Bunch of other improvements also.
There's a few places where it's not clear if they simplified the arrows, or there's something to be read into the diagram for the integer execution engine. The Load/Store block in particular has arrows that go to the retire queue, the forwarding mux, and register file.
Comparing the Zen and Zen 2 diagrams shows a change from paired arrows going into the register file and forwarding mux to a single arrow. The arrows from the integer units and load store blocks to the retire queue now show that one arrow from the integer block is sharing an entry point from the originally independent load/store path.
It could be to reduce visual clutter, or possibly a streamlining choice when it came to having a broader amount of hardware paths versus the likelihood that the congestion of more paths may not match the likelihood that they would all be used.
The number of uops that can be dispatched to the renamer hasn't changed, so the wider later stages may make that a more clear bottleneck than before.
TAGE branch predictor could be a big win, from what I've been reading apparently is pretty bleeding edge tech, much better than Perceptrons they've been using previously (vid above says it was intended for Zen3 but they brought it forward
), though I did find a suggestion Intel has already been using this.
The TAGE predictor is a level-two predictor, meaning it is accessed after the initial prediction by the perceptron.
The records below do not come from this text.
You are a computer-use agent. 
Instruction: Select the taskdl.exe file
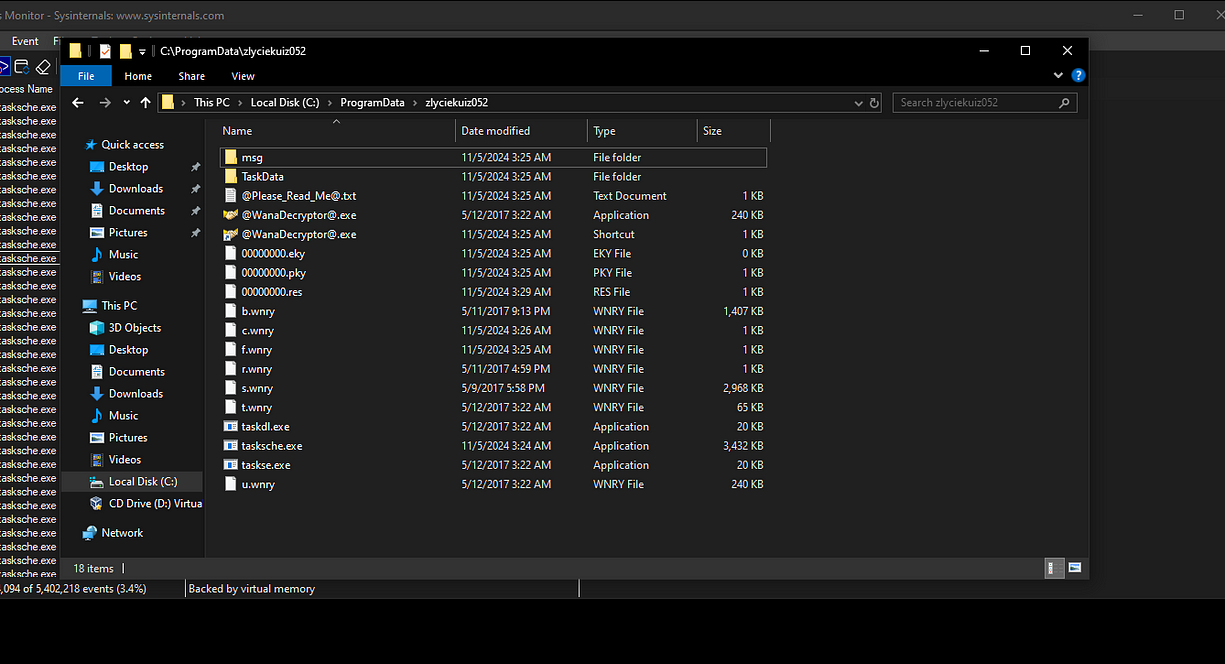point(265,426)
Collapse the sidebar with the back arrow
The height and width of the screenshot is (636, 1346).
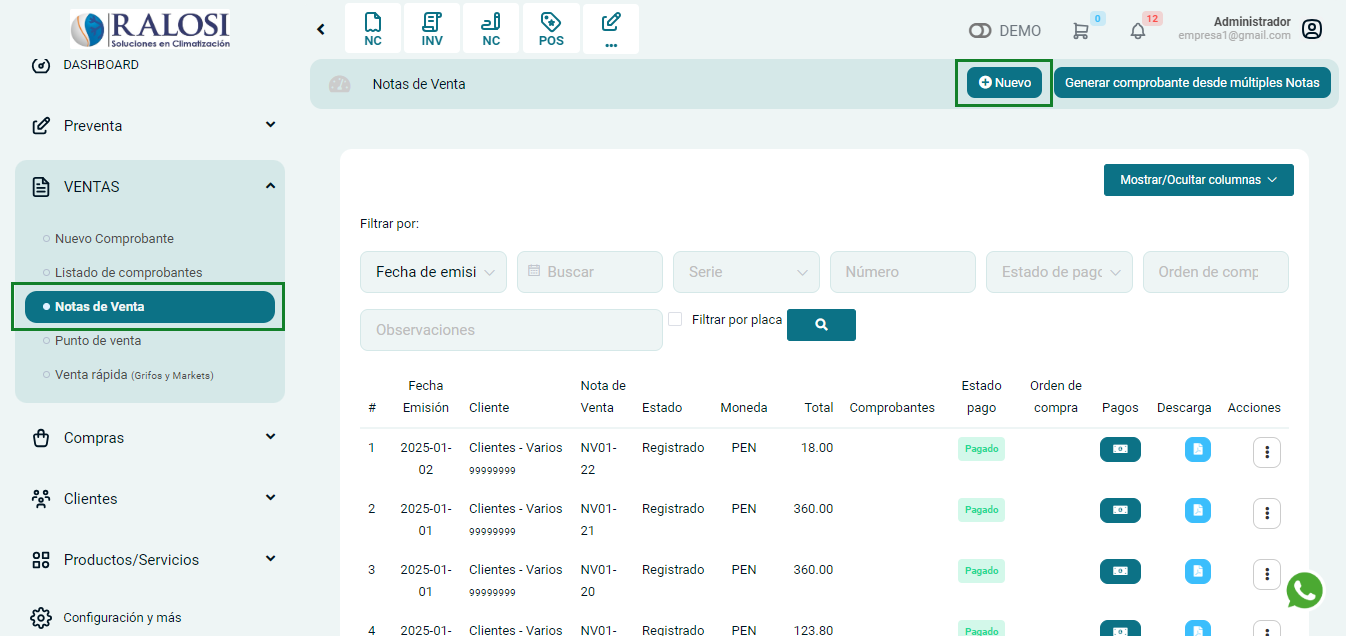pyautogui.click(x=321, y=29)
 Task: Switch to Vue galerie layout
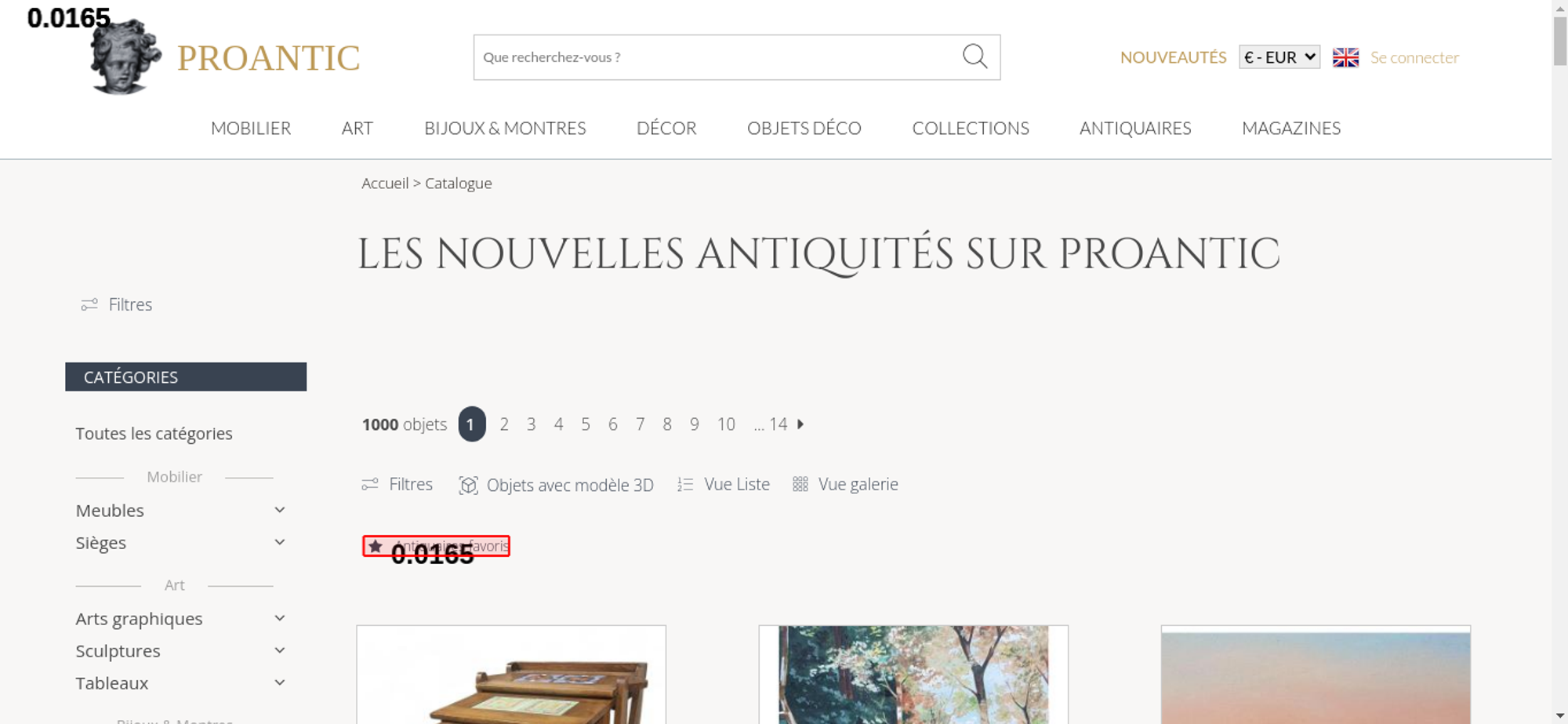click(845, 485)
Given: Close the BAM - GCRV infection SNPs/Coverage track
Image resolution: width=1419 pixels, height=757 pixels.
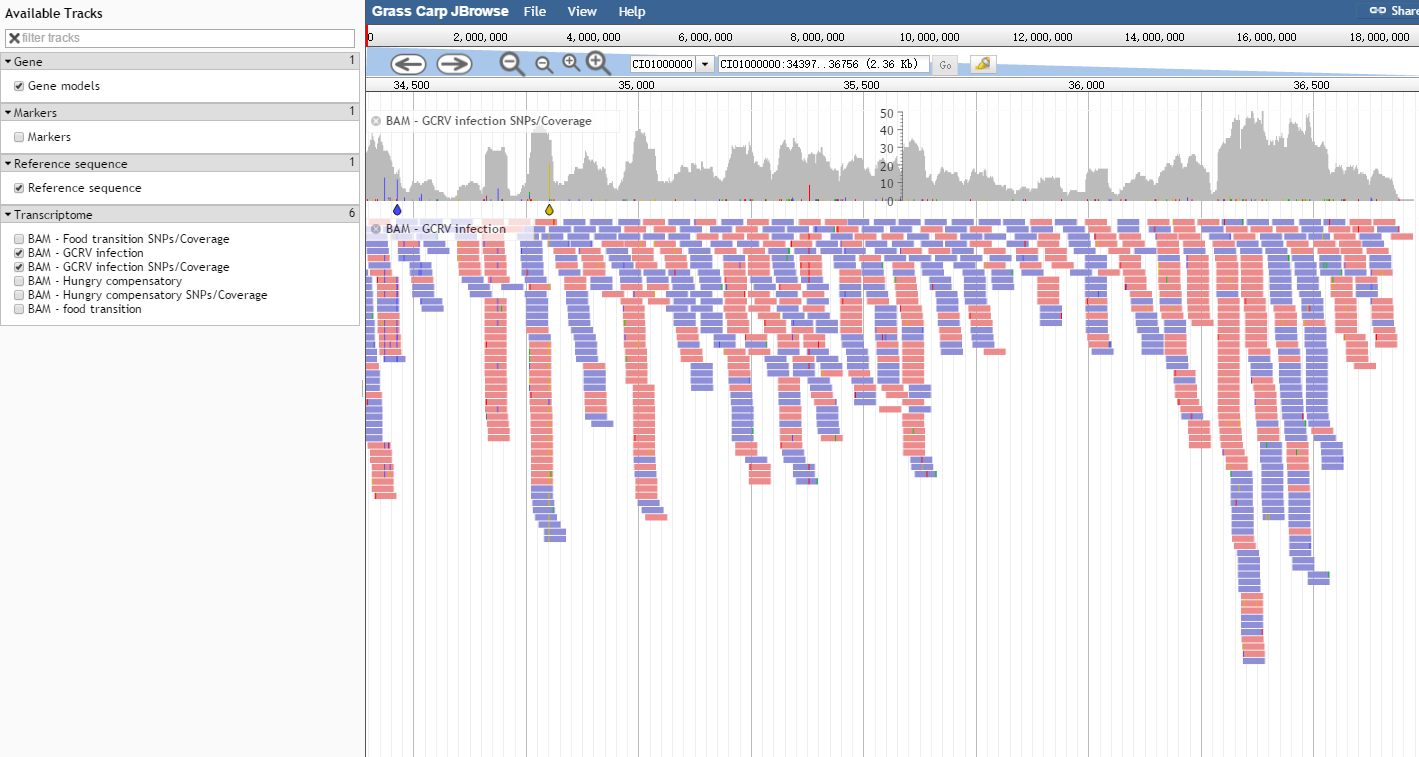Looking at the screenshot, I should [x=376, y=121].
Perhaps Zen3 has a similar arrangement, or the later addition with Zen2 meant it was easier to fit the larger TAGE one level further out from the inner prediction loop, since power was the supposed reason for keeping the perceptron as the initial predictor.
Regarding the AVX256: will they do double-rate 128bit?
The number of ports and dispatch width hasn't changed with the FPU, so I don't think it does.
Occurs to me this chiplet architecture is arguably a return to separate CPU-Northbridge-Southbridge
I think this is the case, or at least I've not seen a strong enough distinction in terms of features or design behavior to make this appear any different from other cycles of integration and separation that happen over time.
According to Anand article apparently the scheduler tries to split them up to manage thermals -> no dedicated clock reduction like Intel has but not ruling out thermal throttling via normal systems.
I think the cited mechanism is that the DVFS system uses activity monitors and built-in estimates for the power cost of instructions to determine what voltage and clock steps should be used, rather than a coarse change in clocking regime based on what category of instruction the decoder encounters.
This may help in certain cases where instructions that might be considered wide by the front end have internally lower costs for whatever reason. One possible area is using very wide AVX instructions to boost the performance of memory copies and clears, where a naive throttling of the core that makes sense for heavy ALU work hurts the memory optimization. However, I think more recent Intel cores have gotten better at subdividing AVX categories so that fewer optimizations are treated like very wide ALU ops.